9. See Revalen Dev., 358 S.W.3d at 456 (explaining that by continuing its negotiations, the defendant demonstrated its belief that a binding contract had not yet been formed).
10. See id.
11. Because no one alleged that Calvary promised to convey to Sam or to Reliant a newly constructed, tenanted building at no charge, these amounts cannot even be properly characterized as expectation damages. Cf. Westminster Falcon/Trinity L.L.P. v. Chong Shin, No. 07-11-0033-CV, 2012 WL 5231851, at *2 (Tex. App.—Amarillo Oct. 23, 2012, no pet.) (mem. op.) (“In cases where a vendor has the ability to perform, but is unwilling to do so, the measure of damages for breach of contract to sell real estate is the difference between the contract price and the market value of that property at the time of breach.”); Corpus Christi Dev. Corp. v. Carlton, 644 S.W.2d 521, 522 (Tex. App.—Corpus Christi 1982, no writ) (same); Broady v. Mitchell, 572 S.W.2d 36, 42 (Tex. Civ. App.—Houston [1st Dist.] 1978, writ ref'd n.r.e.) (same).
12. Sam and Reliant present no argument regarding the later motion to disqualify, and they do not mention the later motion's contents or the evidence on which it relied. If the two motions relied on the same arguments and evidence, then our review of one motion addresses the substance of both. If the two motions were different, then Sam and Reliant have waived review of the later motion by failing to address the arguments and evidence on which the later motion relied.

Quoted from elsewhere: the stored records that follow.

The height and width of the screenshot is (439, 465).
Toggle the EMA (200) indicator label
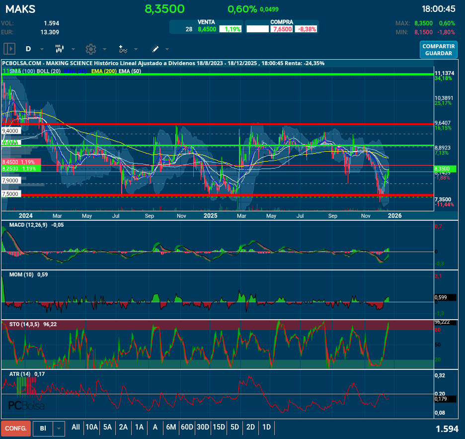(x=103, y=72)
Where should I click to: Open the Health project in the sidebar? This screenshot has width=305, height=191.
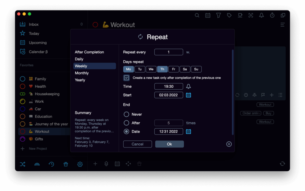click(x=41, y=86)
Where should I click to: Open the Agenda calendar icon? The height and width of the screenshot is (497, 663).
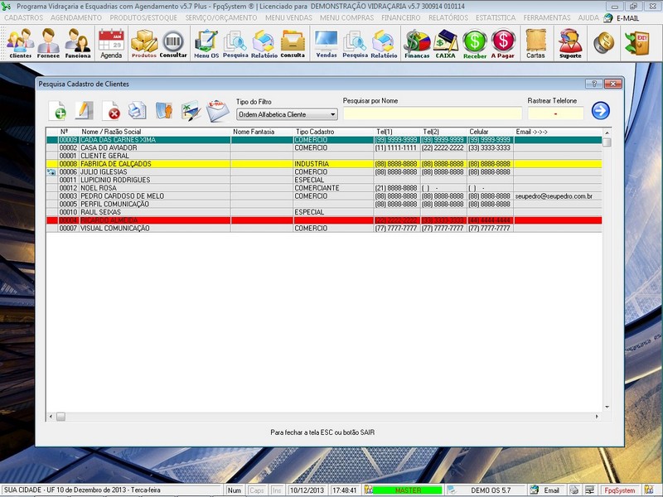pyautogui.click(x=111, y=42)

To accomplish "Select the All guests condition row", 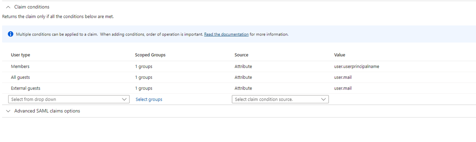I will [239, 77].
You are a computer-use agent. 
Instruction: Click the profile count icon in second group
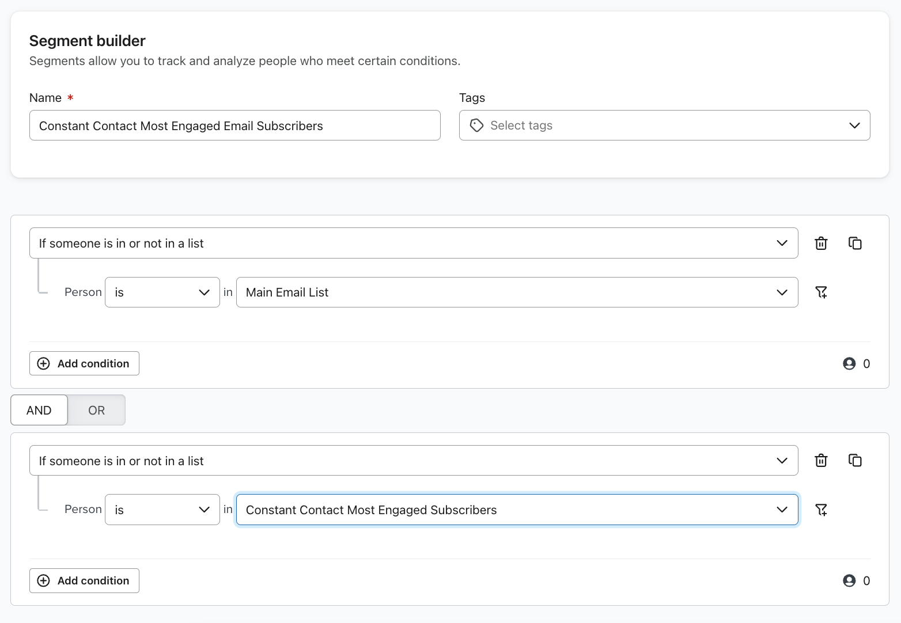(849, 580)
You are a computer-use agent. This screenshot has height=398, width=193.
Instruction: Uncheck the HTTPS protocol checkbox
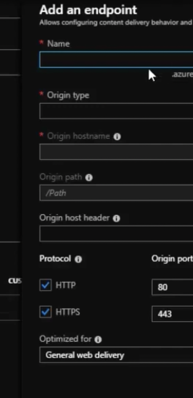pyautogui.click(x=45, y=312)
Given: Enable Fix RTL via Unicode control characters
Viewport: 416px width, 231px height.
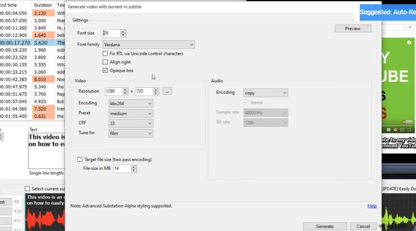Looking at the screenshot, I should click(105, 54).
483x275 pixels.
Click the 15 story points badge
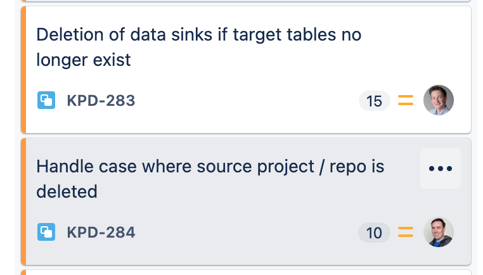pyautogui.click(x=374, y=101)
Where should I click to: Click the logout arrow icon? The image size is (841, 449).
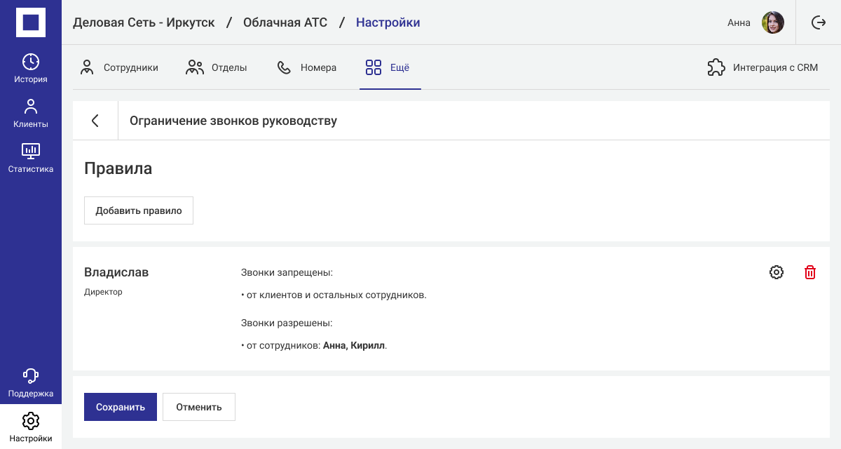[x=819, y=22]
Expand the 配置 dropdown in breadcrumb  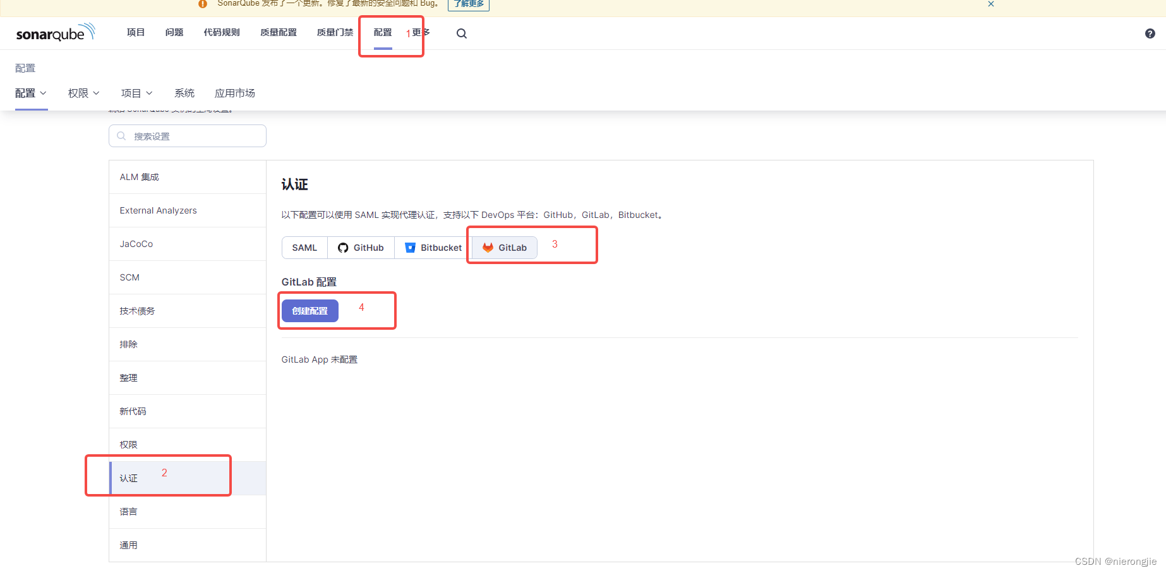point(31,93)
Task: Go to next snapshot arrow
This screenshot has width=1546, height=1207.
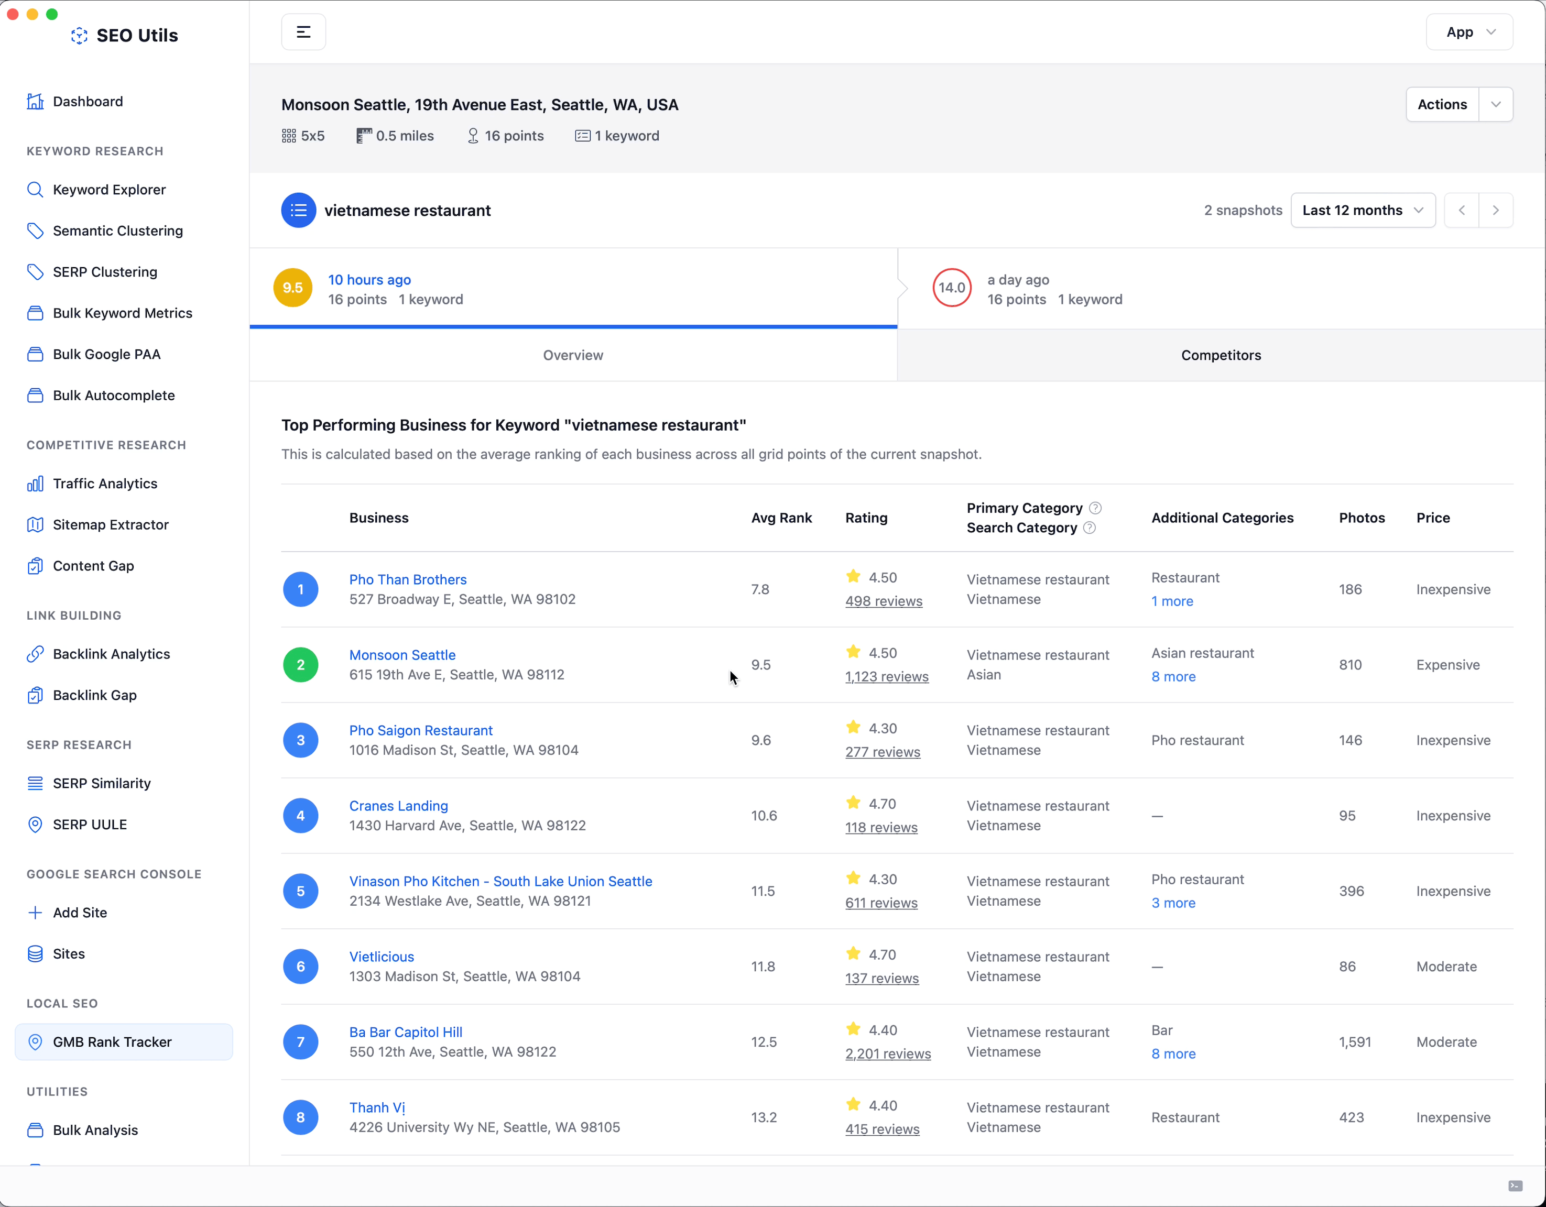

13. We speak of the Trust separately from Reliant because we have used “Reliant” as it was used in the jury charge, that is, we use “Reliant” to mean Connie Range in her capacity as trustee of the Martha Range Trust. The evidence presented in connection with Reliant's motion to disqualify Weycer Kaplan includes testimony about more distant events when Sam was the trustee or times during which we cannot identify the trustee. Thus, we use “the Trust” in this section to mean the then-current trustee of the Martha Range Trust, in that person's capacity as trustee, whether that person was Sam or Connie.
14. With regard to the Trust, Reliant goes further still, asserting that there is an “irrebut[t]able presumption” that Weycer Kaplan “protect [ed] Calvary by using the Trust's financial data to change the essential terms of the March 2012 agreement” for the sale of the property. But, as previously mentioned, the evidence supports the trial court's implied failure to find that Weycer Kaplan ever represented the Trust.
15. See, e.g., Farrar v. Hobby, 506 U.S. 103, 111–12, 113 S. Ct. 566, 121 L. Ed. 2d 494 (1992) (reviewing fees awarded under 42 U.S.C. § 1988); Green Int'l, Inc. v. Solis, 951 S.W.2d 384, 390 (Tex. 1997) (addressing attorney-fee awards under Texas Civil Practice and Remedies Code section 38.001) State Farm Life Ins. Co. v. Beaston, 907 S.W.2d 430, 437 (Tex. 1995) (discussing attorney-fee awards under Texas Civil Practice and Remedies Code section 38.001, the Deceptive Trade Practices–Consumer Protection Act, and former art. 21.21 of the Insurance Code).
16. Calvary has not challenged the jury's failure to find that Reliant breached the lease; thus, we leave intact the trial court's refusal to include in the judgment a declaration that Reliant breached the lease.